Kuota 30% bukanlah puncak perjuangan, melainkan titik awal dari tanggung jawab yang besar. Keterwakilan politik hanya akan bermakna ketika disertai dengan keberanian untuk menantang ketidakadilan dan kemampuan untuk memperjuangkan perubahan struktural. Perempuan yang hanya menjadi simbol tidak akan pernah mampu menggerakkan sejarah. Kita memerlukan pemimpin perempuan yang peka, tangguh, dan memiliki arah yang jelas dalam setiap langkah perjuangannya.
IMMawati harus menolak menjadi gerakan kosmetik. Kita tidak bisa hanya puas menjadi penghias dalam struktur. IMMawati harus menjadi kekuatan pembaruan yang lahir dari keberanian dan kesadaran penuh. Jalan ini memang tidak mudah ia akan penuh dengan tantangan, bahkan mungkin melelahkan dan membuat frustrasi. Tapi hanya dengan cara inilah perjuangan perempuan akan bermakna dan memberi pengaruh yang nyata di tengah masyarakat.

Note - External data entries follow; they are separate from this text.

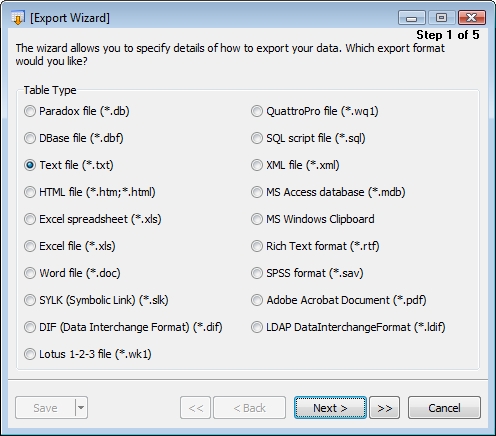Open the Save button dropdown arrow
This screenshot has width=496, height=436.
click(x=81, y=407)
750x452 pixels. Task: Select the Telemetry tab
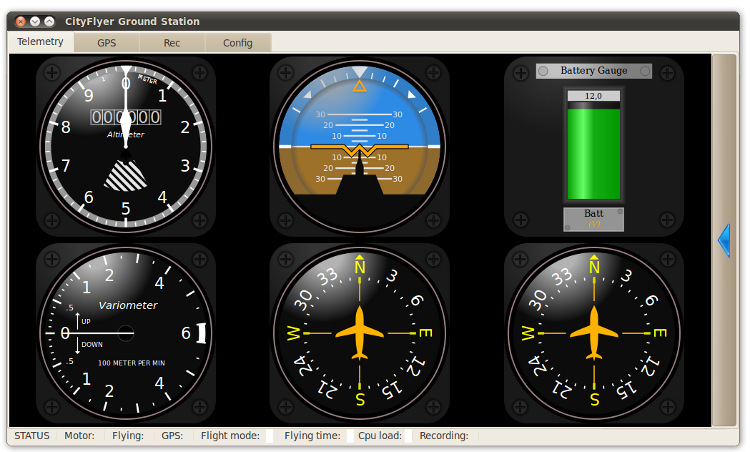click(40, 42)
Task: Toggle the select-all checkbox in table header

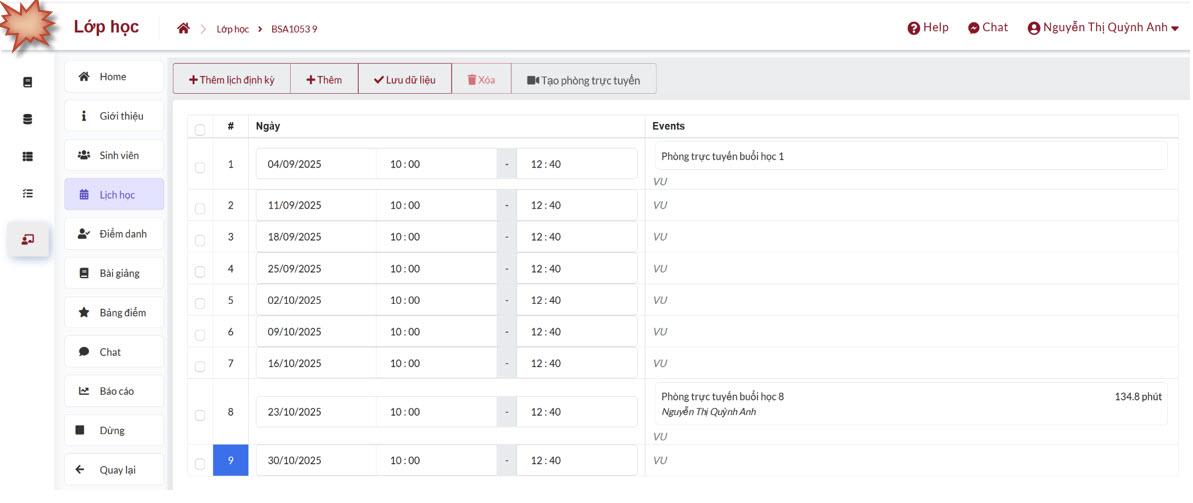Action: coord(200,130)
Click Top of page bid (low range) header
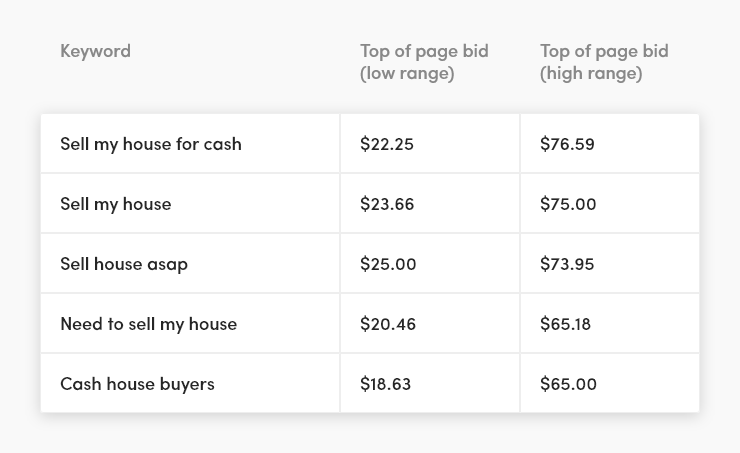 424,62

Sudah saatnya IMMawati meninggalkan euforia angka. Kita tidak butuh sekadar kebanggaan karena “sudah memenuhi kuota.” Kita butuh visi. Kita butuh strategi. Kita butuh arah gerakan yang jelas dan berpihak pada rakyat. Kemenangan perempuan bukan ditentukan oleh jumlah kehadiran dalam ruang kekuasaan, melainkan oleh kekuatan visi, ketajaman narasi, dan aksi nyata yang lahir dari kesadaran mendalam dan keberanian untuk berbeda.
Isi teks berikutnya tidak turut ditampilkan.